Scientists have thawed the brain of a rabbit in close to perfect condition

Ivan Sychev, Geektimes based on Motherboard: A Mammalian Brain Has Been Cryonically Preserved and Recovered.

A team of scientists led by Robert McIntyre, a graduate of the Massachusetts Institute of Technology, managed to freeze the brain of a small mammal and restore it to a state close to ideal. The Brain Preservation Foundation awarded the team the "Small Mammalian Brain Preservation Prize".

Scientists have been researching cryopreservation since the 17th century, when experiments on freezing animals hibernating in winter first began. The English scientist John Hunter in the XVIII century put forward theories about the prolongation of human life due to cyclic freezing and thawing. At the end of the XIX and the beginning of the XX century, the Russian physicist and biologist Porfiry Ivanovich Bakhmetyev investigated the phenomena of suspended animation and hypothermia of animals.
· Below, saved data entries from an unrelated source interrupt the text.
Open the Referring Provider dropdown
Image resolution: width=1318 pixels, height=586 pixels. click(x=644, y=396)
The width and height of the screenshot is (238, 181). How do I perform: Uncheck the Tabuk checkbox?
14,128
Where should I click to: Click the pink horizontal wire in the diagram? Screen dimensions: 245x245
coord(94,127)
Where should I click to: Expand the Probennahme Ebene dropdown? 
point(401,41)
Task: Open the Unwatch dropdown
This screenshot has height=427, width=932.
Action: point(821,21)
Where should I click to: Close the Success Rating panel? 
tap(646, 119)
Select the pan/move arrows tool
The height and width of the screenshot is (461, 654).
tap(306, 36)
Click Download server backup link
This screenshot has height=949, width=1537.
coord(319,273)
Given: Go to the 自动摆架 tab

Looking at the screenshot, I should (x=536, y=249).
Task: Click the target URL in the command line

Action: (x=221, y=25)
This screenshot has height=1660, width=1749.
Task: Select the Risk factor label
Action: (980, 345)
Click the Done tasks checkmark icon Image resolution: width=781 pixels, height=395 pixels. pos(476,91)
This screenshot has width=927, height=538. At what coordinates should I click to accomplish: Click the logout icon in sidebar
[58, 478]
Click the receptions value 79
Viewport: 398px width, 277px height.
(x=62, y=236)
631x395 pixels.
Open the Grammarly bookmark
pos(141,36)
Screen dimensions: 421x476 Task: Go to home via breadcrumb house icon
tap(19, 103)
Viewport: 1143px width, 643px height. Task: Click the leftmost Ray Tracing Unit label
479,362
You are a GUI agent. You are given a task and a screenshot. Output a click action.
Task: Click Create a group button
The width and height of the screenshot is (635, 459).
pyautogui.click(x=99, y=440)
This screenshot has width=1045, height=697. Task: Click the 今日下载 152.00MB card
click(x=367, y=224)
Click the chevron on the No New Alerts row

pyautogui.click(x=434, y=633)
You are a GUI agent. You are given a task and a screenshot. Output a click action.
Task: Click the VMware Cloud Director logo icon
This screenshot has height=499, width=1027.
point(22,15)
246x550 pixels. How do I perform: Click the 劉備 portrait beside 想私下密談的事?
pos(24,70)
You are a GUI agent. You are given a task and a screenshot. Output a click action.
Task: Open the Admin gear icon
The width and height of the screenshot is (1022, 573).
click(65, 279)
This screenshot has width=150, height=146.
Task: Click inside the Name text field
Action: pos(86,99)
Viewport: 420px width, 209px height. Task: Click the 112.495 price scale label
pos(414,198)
He developed a thermoelectric thermometer for measuring temperature in insects and showed that an exit from suspended animation is possible if tissue fluids remain in a liquid state.

Humans were first cryonized in 1967. It was psychology professor James Bedford, who was dying of kidney cancer with lung metastases. In 2010, experiments to create cryosleep technology for soldiers were started by DARPA.

In 2015, Natasha Vita-Mor from the American University of Modern Technologies and Daniel Barranco from the Department of Cryobiotechnology of the Spanish University of Seville were able to prove that the use of cryonic technologies does not destroy the long–term memory of the simplest multicellular organisms - in this case, we were talking about nematode worms Caenorhabditis elegans.

In Caenorhabditis elegans worms, the nervous system consists of 302 cells. And the human brain contains 86 billion neurons, which complicates the task of scientists to preserve it. Cryopreservation should preserve long-term memory so that the brain can then be restored or loaded into a machine.

In order to achieve the ability to preserve the human brain, scientists are experimenting with other mammals. In 1995, biologist Yuri Pichugin froze sections of the rabbit's brain, after defrosting, the sections retained bioelectric activity. In a new study by a graduate of the Massachusetts Institute of Technology, scientists cryonized an entire rabbit brain, after which they restored it with minimal damage.

The technology proposed by a team of scientists from 21st Century Medicine has shown that the cryoprotector is able to protect against the formation of ice crystals even with a slow decrease in brain temperature to minus 130 degrees Celsius. The team was able to preserve neural connections after defrosting the brain. Scientists filled the vessels of the brain with special chemicals that fixed the neurons, cooled the brain, and then warmed and removed these substances.

отмороженный мозг

"Every neuron and synapse looks perfectly preserved throughout the brain," says neuroscientist Kenneth Hayworth, president of the Brain Preservation Foundation, which awarded the prize. The judges of the Foundation were convinced of this with the help of electron microscopy. John Smart, co-founder of the foundation, commented to Motherboard that for the first time, the procedure preserved everything that neuroscientists consider involved in learning and memory.